Do any of the Firebase Node/JS SDKs support making calls to Firestore from a node server or cloud functions (e.g. nextjs, remix) on a users behalf, respecting security rules for the authenticated user and supporting sessions for multiple simultaneous users?
I have a mobile application with Firebase Security rules set up. I want to serve the same data from a server side web application without reimplementing the Firebase security rules on the web server and keeping them in sync.
e.g. if a user requests a post by id, and Firebase rules prevents them from having access to that specific post, I want Firebase to tell me that and for the web server to forward the 403 status to the user.
I read this:
If you are developing a Web or Node.js application that accesses Cloud Firestore on behalf of end users, use the firebase Client SDK.
Which suggests this should be possible, however my understanding is that:
firebase-js-sdk can only have one user authenticated at a time so would not be safe if handling async calls from multiple users at once
firebase-admin can be run as a specific user, but this can only be done during initializeAdminApp and again would affect all requests that are currently using the firebase-admin import
Is that correct?

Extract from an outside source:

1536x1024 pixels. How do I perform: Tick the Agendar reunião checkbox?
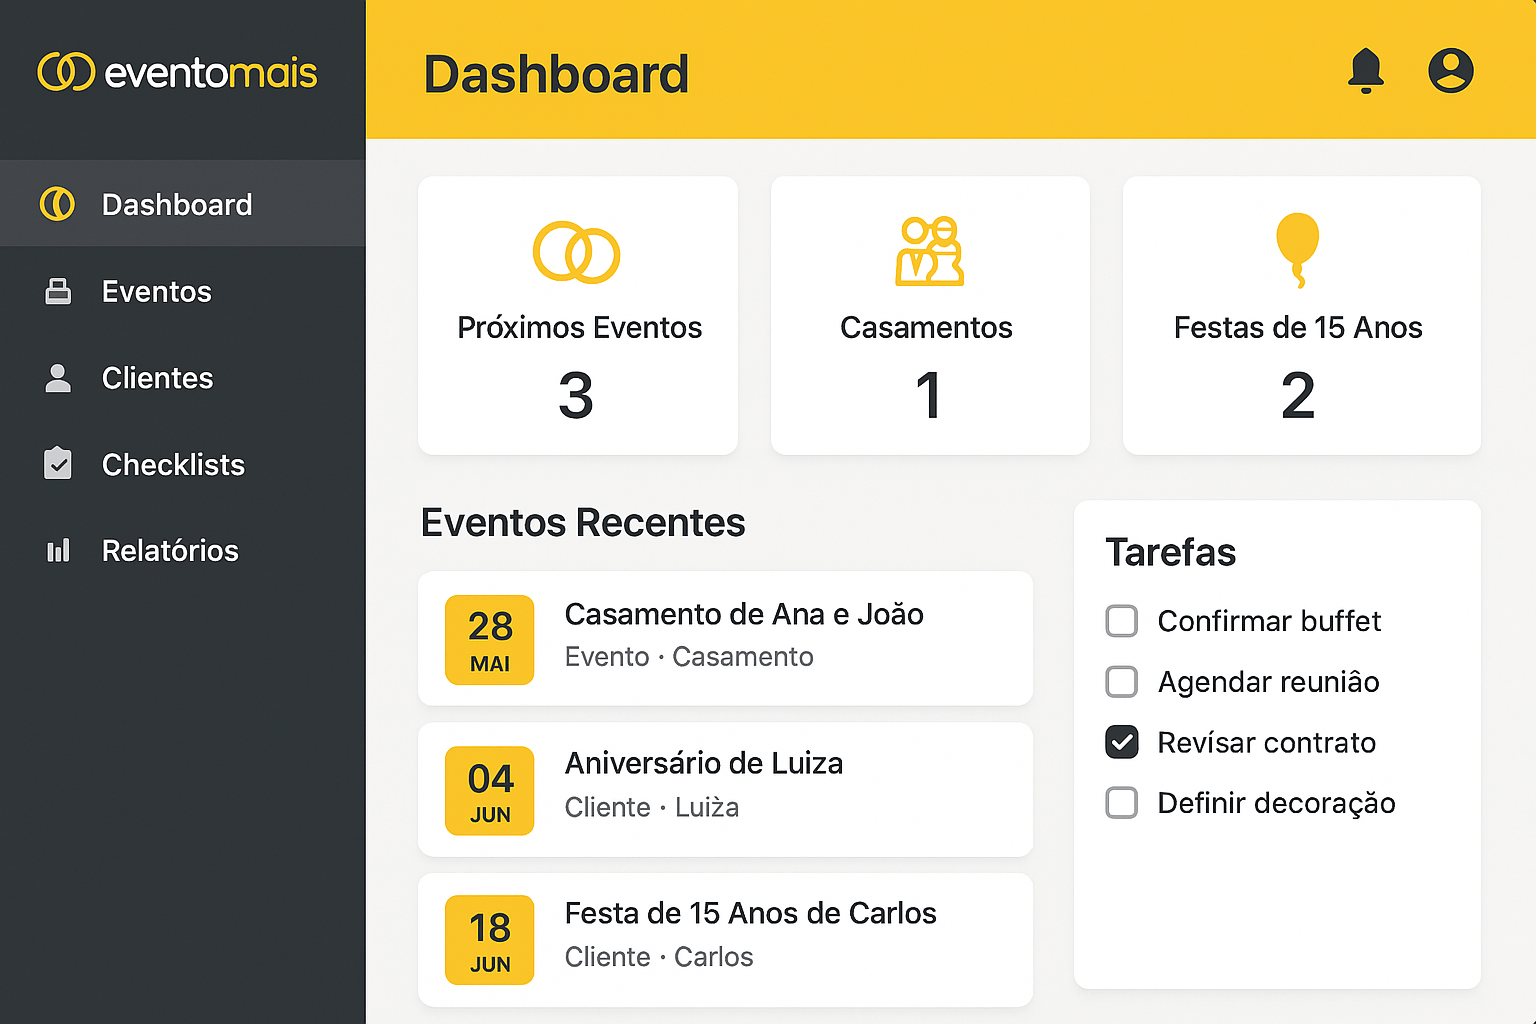tap(1122, 682)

Are there any other ways to act on behalf of the authenticated user from a web app?
The only thing I can think of would be the REST API… https://firebase.google.com/docs/firestore/use-rest-api
Do any of the Firebase Node/JS SDKs support making calls to Firestore from a node server or cloud functions (e.g. nextjs, remix) on a users behalf, respecting security rules for the authenticated user and supporting sessions for multiple simultaneous users?
No, the backend SDKs always bypass security rules. Only the web and mobile SDKs that you use inside the client app make use of authentication tokens available from the user's prior sign-in.
You could consider using the REST API instead since it allows you to pass through a client auth token. It will be up to you to manage the transfer of that token manually.